Texte à lire
----------

Par Jean-Pierre Mbelu
Il y aurait une raison historique au rejet du livre dans plusieurs milieux congolais. Il est dangereux. L’un d’eux, reconnu mondialement comme héros national, a osé lire. Mieux, il a dévoré les livres au point de se passer de l’enseignement officiel. A une trentaine d’années, sa maturité intellectuelle et sa curiosité impressionnaient. Il a su, à partir de ses lecteurs et des contacts avec les mouvements africains de libération, formuler en quelques mots, les grandes aspirations de ses compatriotes et de son pays : « un salaire décent, l’admission des plus compétents à des postes à responsabilité, l’intégration de nationaux dans l’administration coloniale, la fin des humiliations. »
Ses lectures et ses contacts ont fait de lui, à la fois « un homme incontrôlable » et « un homme à abattre ». « Et pour cause, il ne se laisse ni séduire ni corrompre et les peines de prison qui le frappent ne font qu’accroître sa popularité. » Frantz Fanon ne s’y trompait pas quand il écrivait ceci : « Lumumba devait disparaître. Pourquoi ? Parce que les ennemis de l’Afrique ne s’y étaient pas trompés. Ils s’étaient parfaitement rendu compte que Lumumba était vendu, vendu à l’Afrique s’entend. C’est-à-dire qu’il n’était plus à vendre. »
Lumumba et le crime de la pensée
Autodidacte, Lumumba fut passible du « crime de la pensée » en dévorant les livres. Or, « on sait combien les livres jouent un rôle majeur dans la pensée : « Ils apprennent à réfléchir, à argumenter, à disserter, à développer une réflexion, à raisonner, à juger, à examiner, à concevoir, à développer son esprit critique ; ils permettent aussi de prendre connaissance du passé, de sa propre culture ; ils rendent envisageable la création de nouveaux mondes donc de futurs possibles. Voilà pour quelles raisons ils sont dangereux. » (M. ONFRAY, Théorie de la dictature, Paris, Robert Laffont, 2019, p.89)
« Dangereux », les livres doivent être traqués et détruits. La faible existence des bibliothèques et des maisons d’édition au Congo-Kinshasa pourrait (aussi) s’expliquer à partir de cette « subversion » à laquelle les livres peuvent conduire et à l’insurrection des consciences qu’ils peuvent rendre possible.
« Dangereux », les livres doivent être traqués et détruits. La faible existence des bibliothèques et des maisons d’édition au Congo-Kinshasa pourrait (aussi) s’expliquer à partir de cette »subversion » à laquelle les livres peuvent conduire et à l’insurrection des consciences qu’ils peuvent rendre possible.

----------

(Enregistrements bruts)

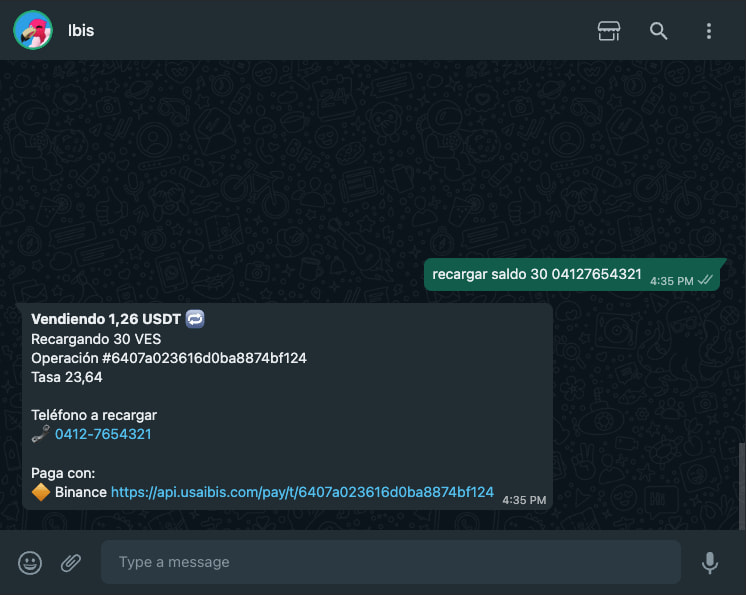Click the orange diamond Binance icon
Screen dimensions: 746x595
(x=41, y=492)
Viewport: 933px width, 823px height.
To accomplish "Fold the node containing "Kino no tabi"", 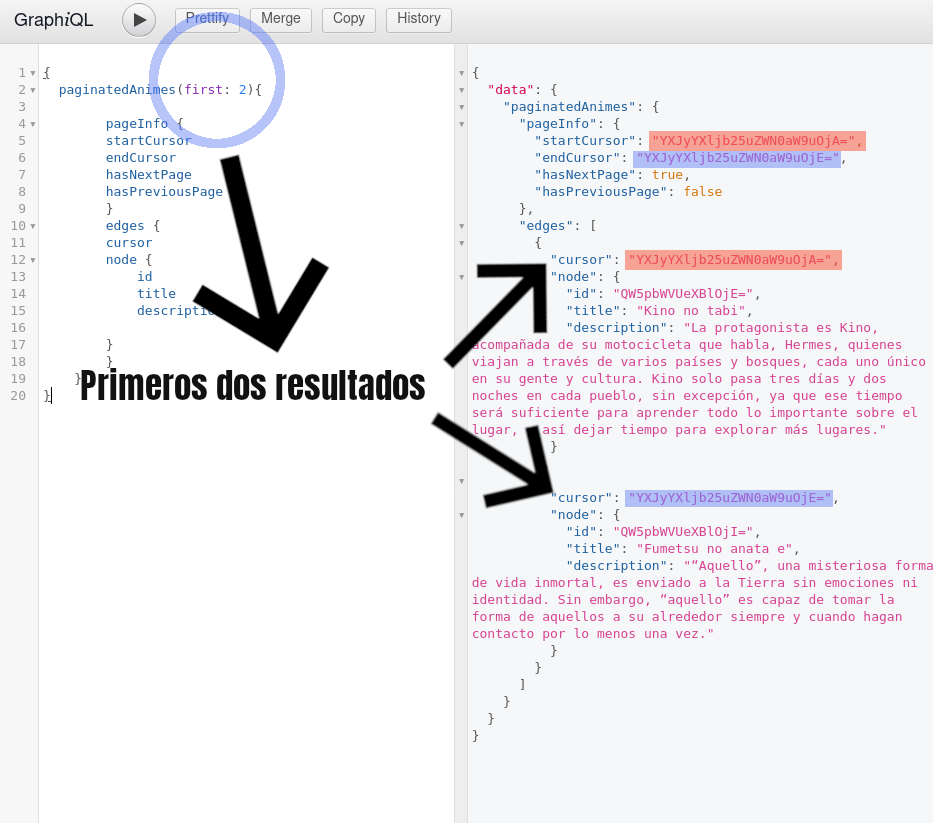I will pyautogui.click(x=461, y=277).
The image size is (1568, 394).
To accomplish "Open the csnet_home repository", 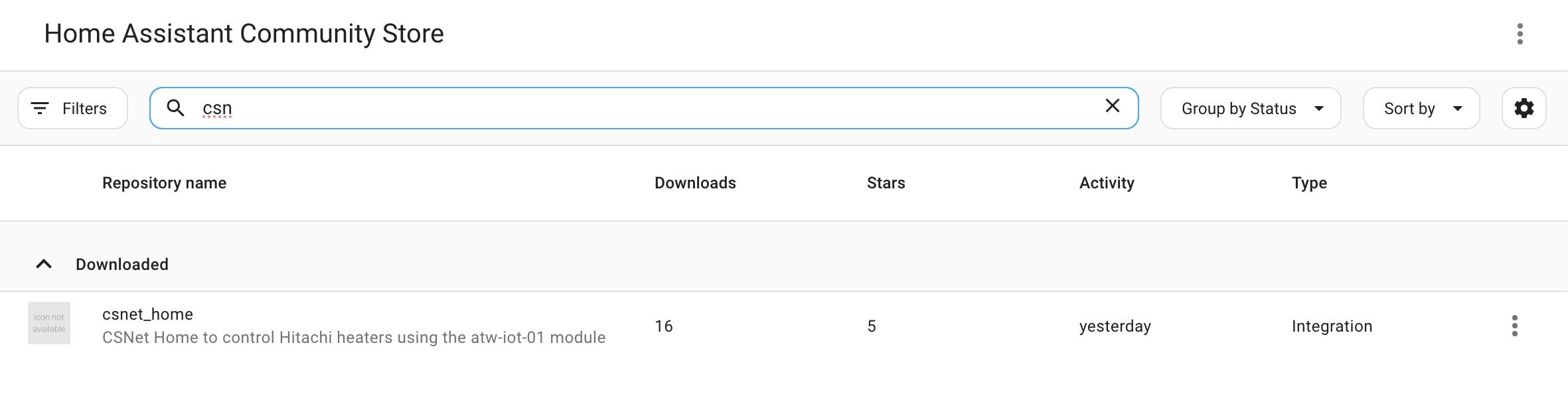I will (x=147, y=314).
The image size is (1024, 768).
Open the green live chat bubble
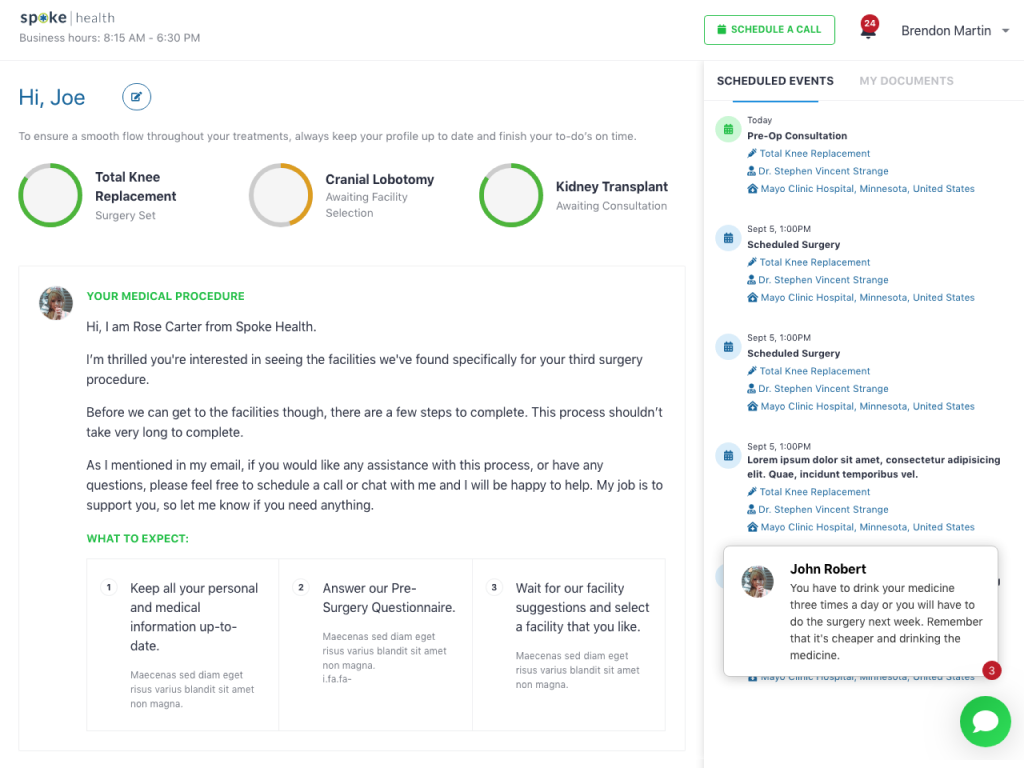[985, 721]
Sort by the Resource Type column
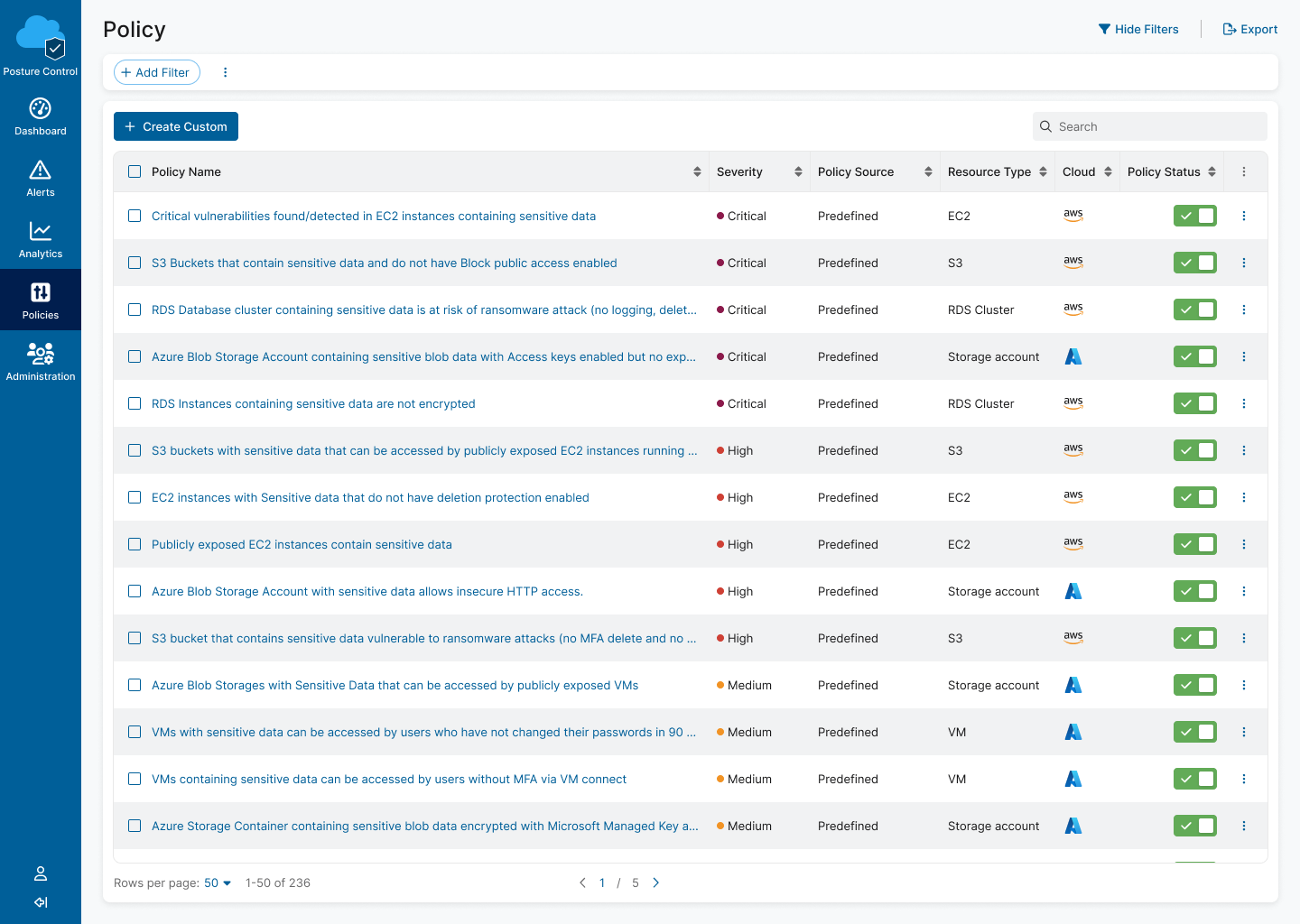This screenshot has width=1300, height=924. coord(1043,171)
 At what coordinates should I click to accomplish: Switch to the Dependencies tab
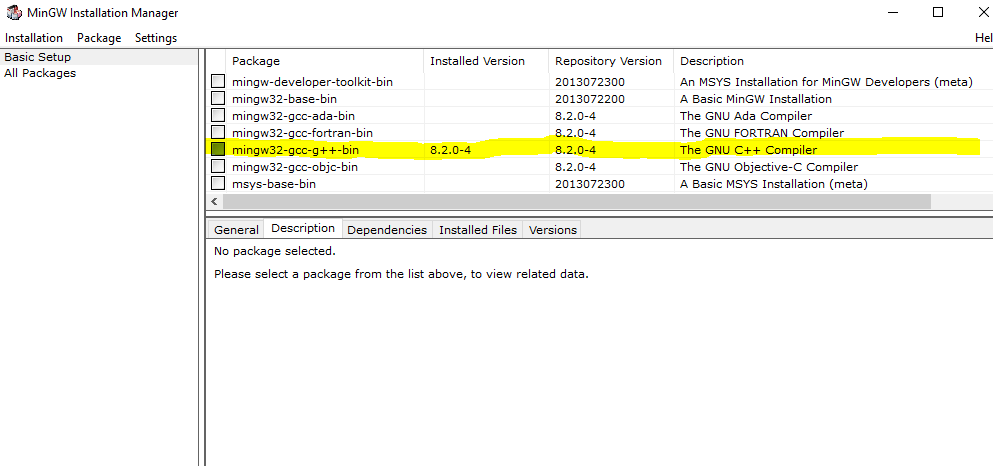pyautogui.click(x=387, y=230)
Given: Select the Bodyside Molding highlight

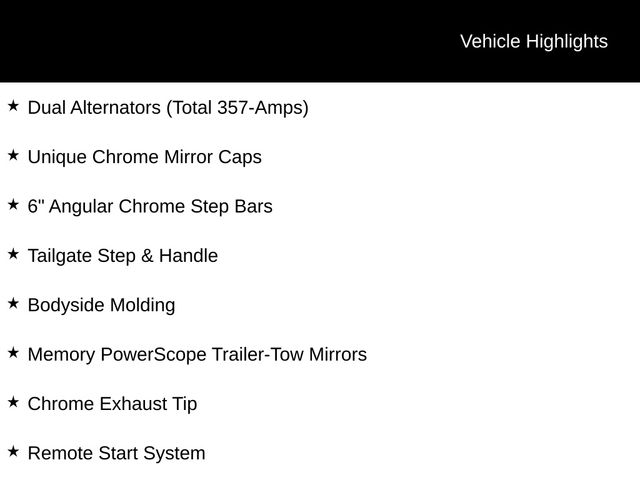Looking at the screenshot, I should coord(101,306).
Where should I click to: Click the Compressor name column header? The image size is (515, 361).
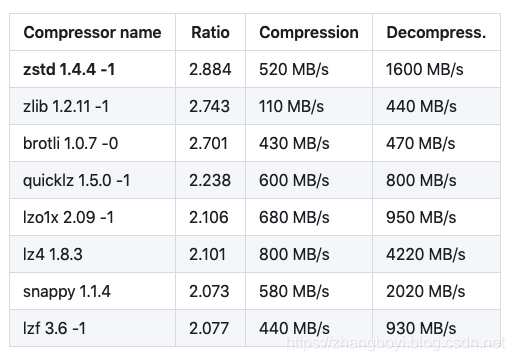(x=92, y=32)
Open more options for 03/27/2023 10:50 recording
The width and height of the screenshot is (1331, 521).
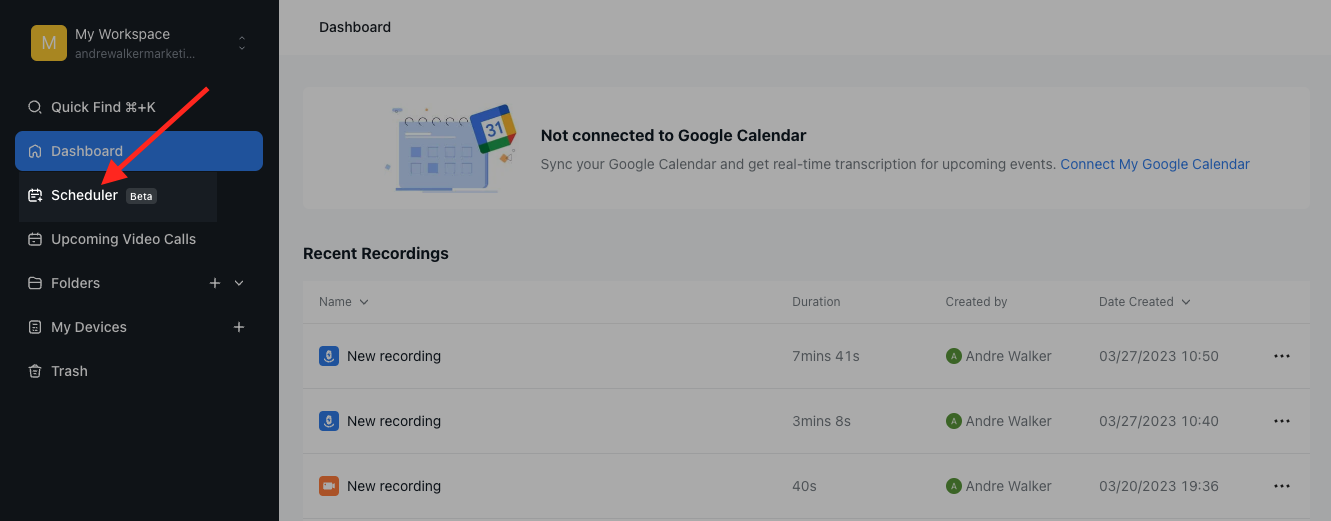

----------

Consigne
Dans le texte sur Lumumba et les livres, qui a écrit que « Lumumba devait disparaître » ?

Réponse
Frantz Fanon.